::: Exercise input :::

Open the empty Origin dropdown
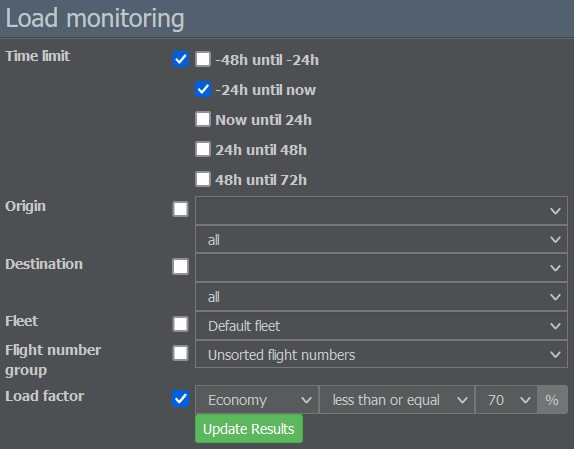Image resolution: width=574 pixels, height=449 pixels. pyautogui.click(x=381, y=210)
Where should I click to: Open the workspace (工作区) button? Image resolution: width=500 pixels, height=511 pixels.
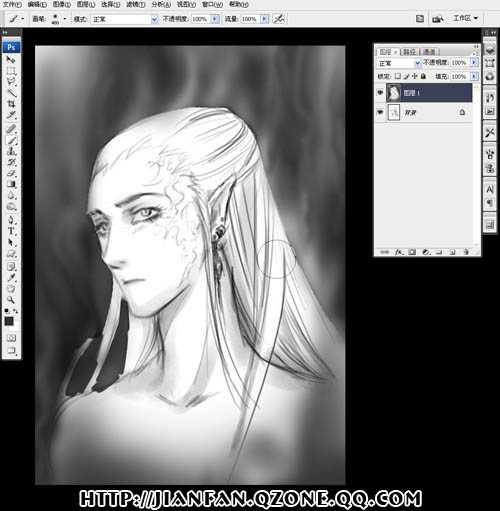pyautogui.click(x=465, y=18)
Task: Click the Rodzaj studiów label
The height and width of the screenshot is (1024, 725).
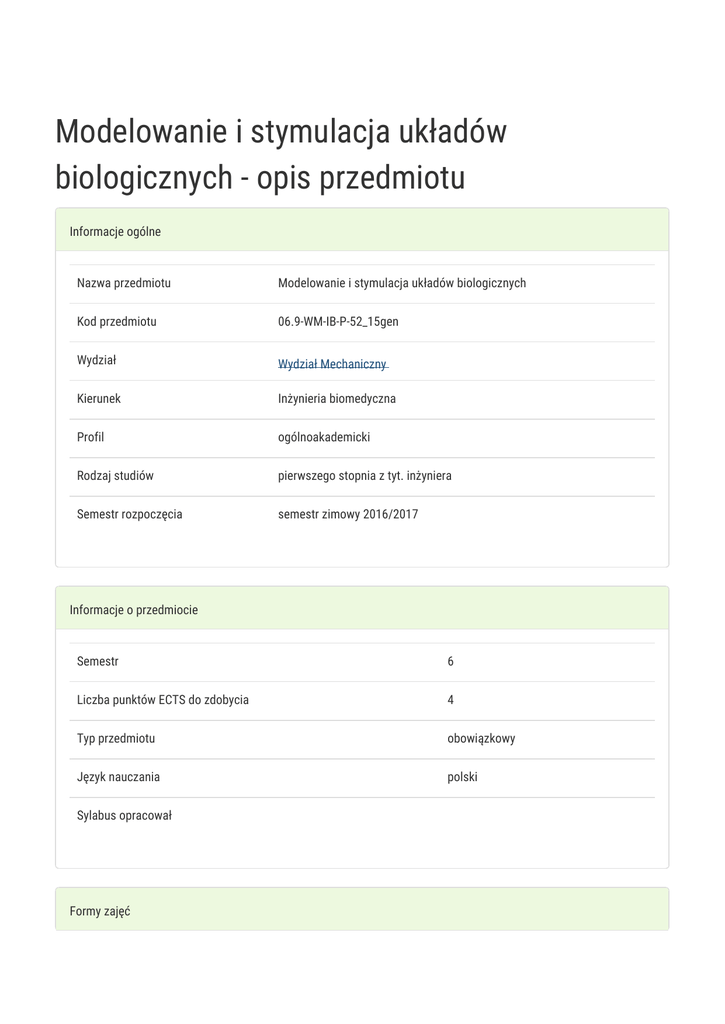Action: coord(115,476)
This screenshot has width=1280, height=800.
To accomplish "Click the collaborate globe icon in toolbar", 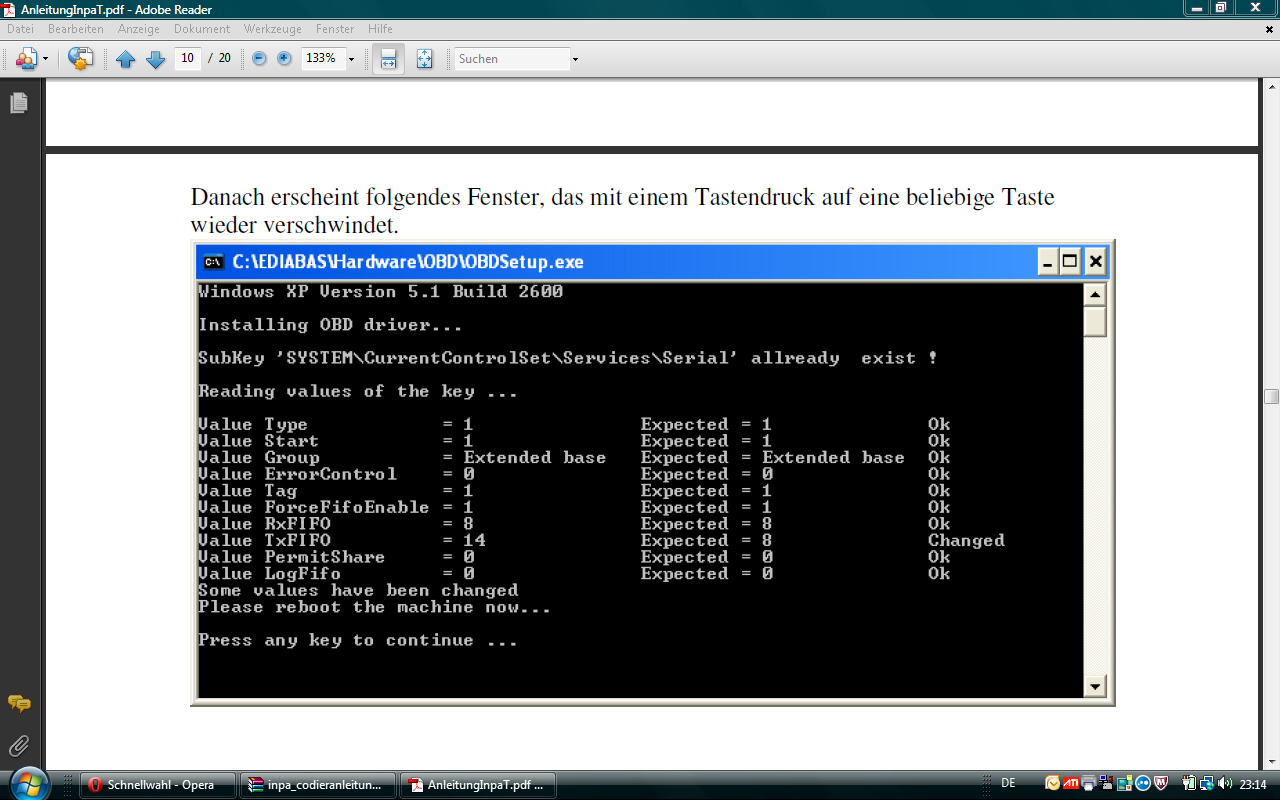I will point(80,59).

:::

Repeat, word for word, the lines of the material above from the one holding "Where should I" through the one holding "This screenshot has width=1280, height=800.". Leave out pictures.

Where should I click to: Open the workspace (工作区) button? Image resolution: width=500 pixels, height=511 pixels.
pyautogui.click(x=465, y=18)
Task: Click the Rodzaj studiów label
The height and width of the screenshot is (1024, 725).
Action: coord(115,476)
This screenshot has width=1280, height=800.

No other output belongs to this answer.